Basically, they work orders on both sides to net out to net 10,000. Looking at the screenshot, people ask how do we get 46163, 46124 size between two prices. The answer is that they are working an order to net out a certain amount. It is intentionally designed to confuse new traders. They don't understand that in the game, it's not just all in or all out. This is a poker game. Say a guy thinks prices are going up. He won't just sweep the market and buy 270, 275. That is too much risk and will move the market against himself. He will linger back and sell some at 255, if he can hold the market down, he can buy some at 240, 245. Then he does it again. Sell, buy, sell, buy. Only every time it goes up, he sells a bit less and buys a bit more. So that, over the course of half an hour, he nets out to be long. He tries to sustain the highs hoping he can create a move to break the highs. And then he gets paid from his positions at 240, 245 and break even at the higher prices.

The New Market Wizards: Conversations with America's Top Traders

Bill Lipschutz was not actually a scalper. But if you read the interview, you start to realise what he is talking about in reference to size and how it moves the market. He was basically short the dollar and got trapped in a bad move against him. 

What he says in this interview is "All I wanted to do was to make it through to the Tokyo opening at 7pm for the liquidity. If you really have to buy $3 billion, you can do it in Tokyo, you can't do it in the afternoon market in New York- you can't even do it on a normal day, let alone on a day when major news is out. My strategy was to try to cap the dollar in New York. Normally, if you sell several hundred million dollars in the afternoon New York market, you can pretty much take the starch out of the market. I sold $300 million, and the market went right through it."

What is he saying? Looking back at the screenshot (even though it's for Treasuries, not dollars), he was short in a big way. The market is heavily moving against him. If he can sell $200-300 million of the dollar, he can stop the market going up and slow down the market through the overnight. As it turns out, the market ignores him and keeps going up. There's nothing illegal about how he is trying to cap the market, you can usually do it with that size. They pick spots where they know that their size can influence the market. They hope they have reinforcement behind them. Sadly for Bill, he did not. 

HFT: Spoofing

It's funny how regulators are saying they are "catching up" with sending false signals on the market when this practise has been happening ever since the inception of markets. It's just easier with electronic markets, because nobody knows who you are when you place the orders. But this tactic was used in the pits- you would have a trader who used 5-6 brokers to help him execute his trades. So, he might be wanting to sell 2000,3000 contracts, then have brokers come in that work for him who bid right beneath him, then he would get his contracts off and the brokers then lower their arms. It's the same thing. Regulatory agencies are trying to squash this type of action, but right now it is still rampant. 

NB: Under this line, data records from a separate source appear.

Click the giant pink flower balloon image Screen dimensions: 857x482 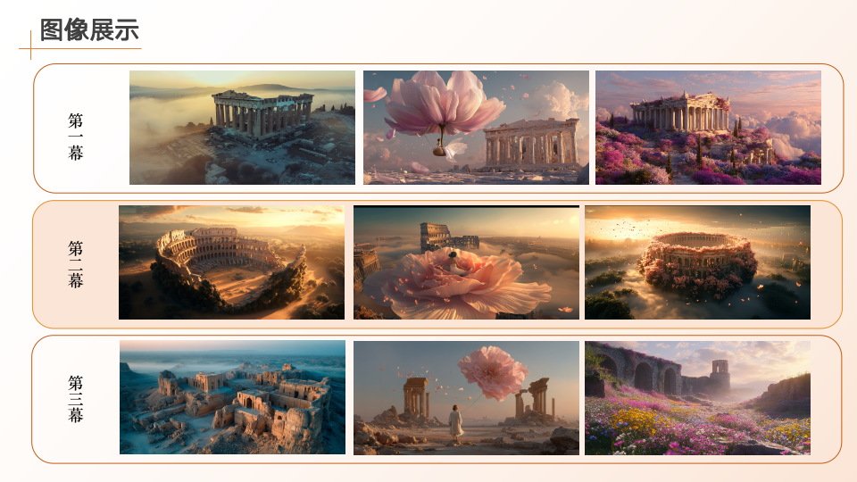pos(476,128)
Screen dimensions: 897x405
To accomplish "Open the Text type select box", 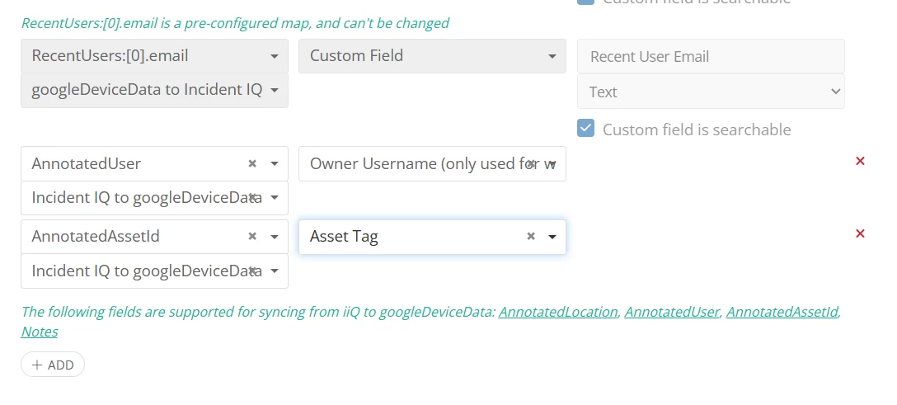I will [x=711, y=92].
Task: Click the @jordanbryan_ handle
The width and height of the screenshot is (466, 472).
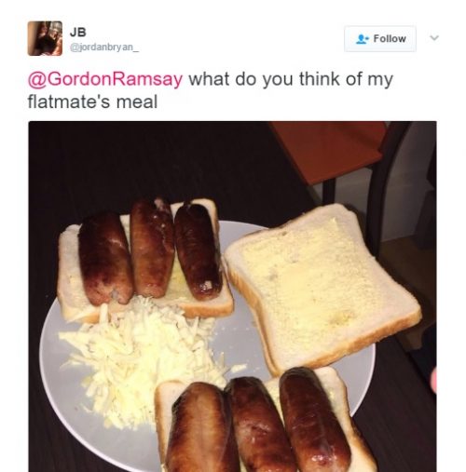Action: [104, 47]
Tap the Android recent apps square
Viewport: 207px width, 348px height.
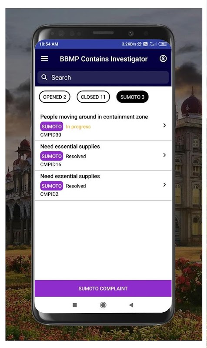coord(75,305)
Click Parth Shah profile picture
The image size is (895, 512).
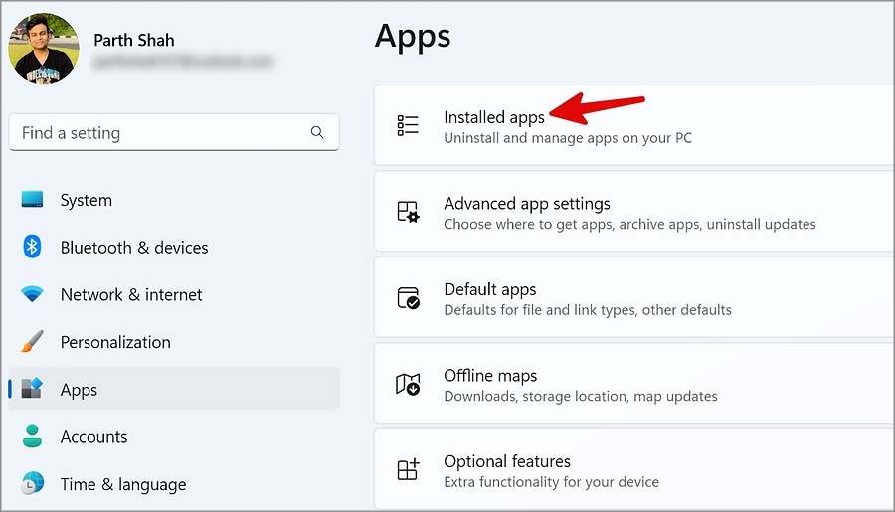tap(44, 48)
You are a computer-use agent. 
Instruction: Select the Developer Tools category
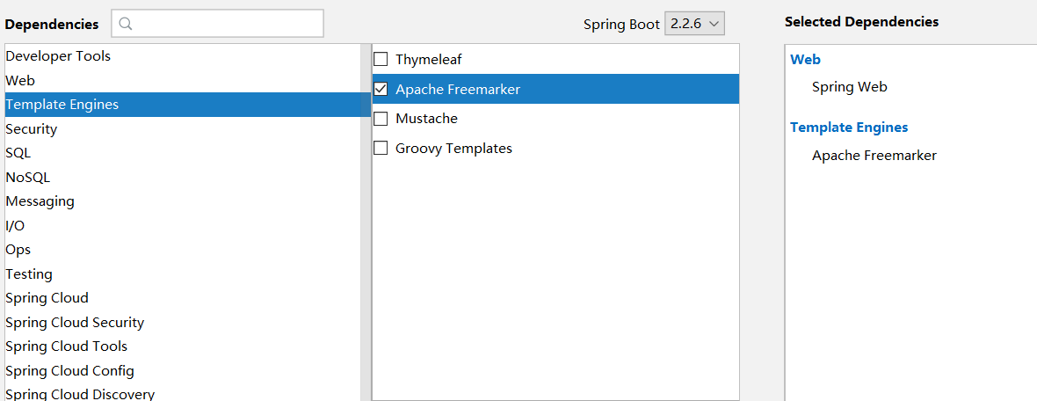click(x=58, y=56)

Another misconception is that computers are basically the same as people were, trying to get the best price, they will also get out when momentum stops. That's why you see more range, more choppy  days and it is hard to get follow through with more and more people playing for shorter term moves. It leaves you in the position where if you're going to be a day trader, you need to at least begin trying to understand the mindset of Paul Rotter, the Baldwins, etc. Those are the guys who influence the market. If they make trades that influence the market, you want to ride their coat tails. Be in the same direction as them.